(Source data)

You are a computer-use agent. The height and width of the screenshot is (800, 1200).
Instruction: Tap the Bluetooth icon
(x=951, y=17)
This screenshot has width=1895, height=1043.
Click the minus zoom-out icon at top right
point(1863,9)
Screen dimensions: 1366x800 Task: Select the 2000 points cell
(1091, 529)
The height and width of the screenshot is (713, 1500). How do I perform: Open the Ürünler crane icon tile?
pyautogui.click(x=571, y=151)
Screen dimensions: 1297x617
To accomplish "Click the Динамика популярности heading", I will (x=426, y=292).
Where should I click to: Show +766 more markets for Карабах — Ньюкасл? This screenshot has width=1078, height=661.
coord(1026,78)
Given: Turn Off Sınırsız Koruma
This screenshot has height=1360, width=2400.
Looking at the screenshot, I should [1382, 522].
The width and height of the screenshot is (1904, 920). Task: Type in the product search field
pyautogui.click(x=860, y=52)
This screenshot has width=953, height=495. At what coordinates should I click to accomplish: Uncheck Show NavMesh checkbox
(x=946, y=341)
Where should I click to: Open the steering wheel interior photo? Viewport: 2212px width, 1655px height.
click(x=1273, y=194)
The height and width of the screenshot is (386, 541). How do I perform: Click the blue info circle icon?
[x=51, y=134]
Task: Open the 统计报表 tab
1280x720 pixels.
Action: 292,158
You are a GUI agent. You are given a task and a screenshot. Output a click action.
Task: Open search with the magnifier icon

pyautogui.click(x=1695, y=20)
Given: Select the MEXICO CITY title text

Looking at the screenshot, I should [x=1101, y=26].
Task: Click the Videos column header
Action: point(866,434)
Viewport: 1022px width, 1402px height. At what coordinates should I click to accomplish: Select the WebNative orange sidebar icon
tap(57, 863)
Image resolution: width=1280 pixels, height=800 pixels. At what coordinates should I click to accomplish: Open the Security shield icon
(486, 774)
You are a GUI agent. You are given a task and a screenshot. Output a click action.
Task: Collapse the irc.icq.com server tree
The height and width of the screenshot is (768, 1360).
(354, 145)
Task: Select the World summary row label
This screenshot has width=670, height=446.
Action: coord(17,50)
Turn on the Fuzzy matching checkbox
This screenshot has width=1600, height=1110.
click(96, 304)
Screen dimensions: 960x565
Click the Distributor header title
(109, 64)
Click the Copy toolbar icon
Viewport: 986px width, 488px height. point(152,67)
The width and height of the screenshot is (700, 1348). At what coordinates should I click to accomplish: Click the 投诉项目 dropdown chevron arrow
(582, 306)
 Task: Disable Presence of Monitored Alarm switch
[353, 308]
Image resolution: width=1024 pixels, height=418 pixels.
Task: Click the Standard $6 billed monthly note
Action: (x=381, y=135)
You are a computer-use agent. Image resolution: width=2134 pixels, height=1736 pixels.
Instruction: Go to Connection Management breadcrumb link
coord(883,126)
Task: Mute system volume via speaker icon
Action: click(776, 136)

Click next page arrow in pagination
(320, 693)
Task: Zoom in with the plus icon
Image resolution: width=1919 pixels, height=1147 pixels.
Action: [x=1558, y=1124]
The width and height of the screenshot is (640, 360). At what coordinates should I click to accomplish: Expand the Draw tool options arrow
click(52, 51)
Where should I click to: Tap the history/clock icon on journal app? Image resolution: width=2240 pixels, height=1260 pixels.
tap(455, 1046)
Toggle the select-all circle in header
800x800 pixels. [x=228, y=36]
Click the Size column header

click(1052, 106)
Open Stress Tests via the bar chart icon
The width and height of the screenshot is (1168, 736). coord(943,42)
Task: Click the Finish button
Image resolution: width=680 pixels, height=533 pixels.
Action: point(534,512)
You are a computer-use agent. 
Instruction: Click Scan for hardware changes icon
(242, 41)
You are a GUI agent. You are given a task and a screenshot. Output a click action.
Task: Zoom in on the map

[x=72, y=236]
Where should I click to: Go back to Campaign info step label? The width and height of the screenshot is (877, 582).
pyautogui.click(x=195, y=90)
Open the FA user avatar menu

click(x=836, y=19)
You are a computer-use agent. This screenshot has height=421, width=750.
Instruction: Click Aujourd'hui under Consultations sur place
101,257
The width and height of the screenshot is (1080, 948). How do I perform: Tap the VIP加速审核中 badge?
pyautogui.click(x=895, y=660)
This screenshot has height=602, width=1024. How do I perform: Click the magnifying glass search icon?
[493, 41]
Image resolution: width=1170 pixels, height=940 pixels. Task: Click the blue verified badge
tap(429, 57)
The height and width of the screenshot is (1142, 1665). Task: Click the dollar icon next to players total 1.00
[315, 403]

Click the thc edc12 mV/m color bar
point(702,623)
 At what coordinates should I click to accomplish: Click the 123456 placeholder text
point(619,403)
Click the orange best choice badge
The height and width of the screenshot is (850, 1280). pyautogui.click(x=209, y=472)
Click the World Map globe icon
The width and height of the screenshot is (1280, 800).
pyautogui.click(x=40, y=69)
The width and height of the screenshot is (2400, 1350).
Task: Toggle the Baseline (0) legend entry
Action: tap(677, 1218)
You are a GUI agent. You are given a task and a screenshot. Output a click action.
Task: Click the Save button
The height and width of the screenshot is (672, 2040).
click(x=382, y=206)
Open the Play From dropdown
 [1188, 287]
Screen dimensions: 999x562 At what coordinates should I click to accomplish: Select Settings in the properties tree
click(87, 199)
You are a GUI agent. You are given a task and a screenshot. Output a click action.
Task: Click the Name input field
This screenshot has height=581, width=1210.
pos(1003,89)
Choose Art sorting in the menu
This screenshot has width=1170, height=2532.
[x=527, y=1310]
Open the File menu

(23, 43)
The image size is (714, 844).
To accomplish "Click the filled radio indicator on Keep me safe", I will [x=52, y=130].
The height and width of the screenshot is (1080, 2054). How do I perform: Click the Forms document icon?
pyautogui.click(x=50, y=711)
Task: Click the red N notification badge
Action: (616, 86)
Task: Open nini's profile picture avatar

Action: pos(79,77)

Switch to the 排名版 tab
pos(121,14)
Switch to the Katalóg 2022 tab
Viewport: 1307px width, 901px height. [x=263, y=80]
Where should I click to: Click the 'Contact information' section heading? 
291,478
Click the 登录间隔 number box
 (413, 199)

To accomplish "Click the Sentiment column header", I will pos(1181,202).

_Task directions:_
Extract all of the data above and output it character for character.

_Solution below:_
You are a computer-use agent. The height and width of the screenshot is (800, 1200).
Instruction: Tap the Bluetooth icon
(x=951, y=17)
This screenshot has width=1895, height=1043.
Click the minus zoom-out icon at top right
point(1863,9)
Screen dimensions: 1366x800 Task: Select the 2000 points cell
(1091, 529)
The height and width of the screenshot is (713, 1500). How do I perform: Open the Ürünler crane icon tile?
pyautogui.click(x=571, y=151)
Screen dimensions: 1297x617
To accomplish "Click the Динамика популярности heading", I will (x=426, y=292).
Where should I click to: Show +766 more markets for Карабах — Ньюкасл? This screenshot has width=1078, height=661.
coord(1026,78)
Given: Turn Off Sınırsız Koruma
This screenshot has height=1360, width=2400.
Looking at the screenshot, I should [1382, 522].
The width and height of the screenshot is (1904, 920). Task: Type in the product search field
pyautogui.click(x=860, y=52)
This screenshot has width=953, height=495. At what coordinates should I click to accomplish: Uncheck Show NavMesh checkbox
(x=946, y=341)
Where should I click to: Open the steering wheel interior photo? Viewport: 2212px width, 1655px height.
click(x=1273, y=194)
The height and width of the screenshot is (386, 541). How do I perform: Click the blue info circle icon?
[x=51, y=134]
Task: Open the 统计报表 tab
1280x720 pixels.
Action: 292,158
You are a GUI agent. You are given a task and a screenshot. Output a click action.
Task: Open search with the magnifier icon

pyautogui.click(x=1695, y=20)
Given: Select the MEXICO CITY title text

Looking at the screenshot, I should [x=1101, y=26].
Task: Click the Videos column header
Action: point(866,434)
Viewport: 1022px width, 1402px height. At what coordinates should I click to accomplish: Select the WebNative orange sidebar icon
tap(57, 863)
Image resolution: width=1280 pixels, height=800 pixels. At what coordinates should I click to accomplish: Open the Security shield icon
(486, 774)
You are a GUI agent. You are given a task and a screenshot. Output a click action.
Task: Collapse the irc.icq.com server tree
The height and width of the screenshot is (768, 1360).
(354, 145)
Task: Select the World summary row label
This screenshot has width=670, height=446.
Action: coord(17,50)
Turn on the Fuzzy matching checkbox
This screenshot has width=1600, height=1110.
click(96, 304)
Screen dimensions: 960x565
Click the Distributor header title
(109, 64)
Click the Copy toolbar icon
Viewport: 986px width, 488px height. point(152,67)
The width and height of the screenshot is (700, 1348). At what coordinates should I click to accomplish: Click the 投诉项目 dropdown chevron arrow
(582, 306)
 Task: Disable Presence of Monitored Alarm switch
[353, 308]
Image resolution: width=1024 pixels, height=418 pixels.
Task: Click the Standard $6 billed monthly note
Action: (x=381, y=135)
You are a computer-use agent. Image resolution: width=2134 pixels, height=1736 pixels.
Instruction: Go to Connection Management breadcrumb link
coord(883,126)
Task: Mute system volume via speaker icon
Action: click(776, 136)

Click next page arrow in pagination
(320, 693)
Task: Zoom in with the plus icon
Image resolution: width=1919 pixels, height=1147 pixels.
Action: [x=1558, y=1124]
The width and height of the screenshot is (640, 360). At what coordinates should I click to accomplish: Expand the Draw tool options arrow
click(52, 51)
Where should I click to: Tap the history/clock icon on journal app? Image resolution: width=2240 pixels, height=1260 pixels.
tap(455, 1046)
Toggle the select-all circle in header
800x800 pixels. [x=228, y=36]
Click the Size column header

click(1052, 106)
Open Stress Tests via the bar chart icon
The width and height of the screenshot is (1168, 736). coord(943,42)
Task: Click the Finish button
Image resolution: width=680 pixels, height=533 pixels.
Action: point(534,512)
You are a computer-use agent. 
Instruction: Click Scan for hardware changes icon
(242, 41)
You are a GUI agent. You are given a task and a screenshot. Output a click action.
Task: Zoom in on the map

[x=72, y=236]
Where should I click to: Go back to Campaign info step label? The width and height of the screenshot is (877, 582).
pyautogui.click(x=195, y=90)
Open the FA user avatar menu

click(x=836, y=19)
You are a computer-use agent. This screenshot has height=421, width=750.
Instruction: Click Aujourd'hui under Consultations sur place
101,257
The width and height of the screenshot is (1080, 948). How do I perform: Tap the VIP加速审核中 badge?
pyautogui.click(x=895, y=660)
This screenshot has height=602, width=1024. How do I perform: Click the magnifying glass search icon?
[493, 41]
Image resolution: width=1170 pixels, height=940 pixels. Task: Click the blue verified badge
tap(429, 57)
The height and width of the screenshot is (1142, 1665). Task: Click the dollar icon next to players total 1.00
[315, 403]

Click the thc edc12 mV/m color bar
point(702,623)
 At what coordinates should I click to accomplish: Click the 123456 placeholder text
point(619,403)
Click the orange best choice badge
The height and width of the screenshot is (850, 1280). pyautogui.click(x=209, y=472)
Click the World Map globe icon
The width and height of the screenshot is (1280, 800).
pyautogui.click(x=40, y=69)
The width and height of the screenshot is (2400, 1350).
Task: Toggle the Baseline (0) legend entry
Action: tap(677, 1218)
You are a GUI agent. You are given a task and a screenshot. Output a click action.
Task: Click the Save button
The height and width of the screenshot is (672, 2040).
click(x=382, y=206)
Open the Play From dropdown
 [1188, 287]
Screen dimensions: 999x562 At what coordinates should I click to accomplish: Select Settings in the properties tree
click(87, 199)
You are a GUI agent. You are given a task and a screenshot. Output a click action.
Task: Click the Name input field
This screenshot has height=581, width=1210.
pos(1003,89)
Choose Art sorting in the menu
This screenshot has width=1170, height=2532.
[x=527, y=1310]
Open the File menu

(23, 43)
The image size is (714, 844).
To accomplish "Click the filled radio indicator on Keep me safe", I will [x=52, y=130].
The height and width of the screenshot is (1080, 2054). How do I perform: Click the Forms document icon?
pyautogui.click(x=50, y=711)
Task: Click the red N notification badge
Action: (616, 86)
Task: Open nini's profile picture avatar

Action: pos(79,77)

Switch to the 排名版 tab
pos(121,14)
Switch to the Katalóg 2022 tab
Viewport: 1307px width, 901px height. [x=263, y=80]
Where should I click to: Click the 'Contact information' section heading? 
291,478
Click the 登录间隔 number box
 (413, 199)

To accomplish "Click the Sentiment column header", I will pos(1181,202).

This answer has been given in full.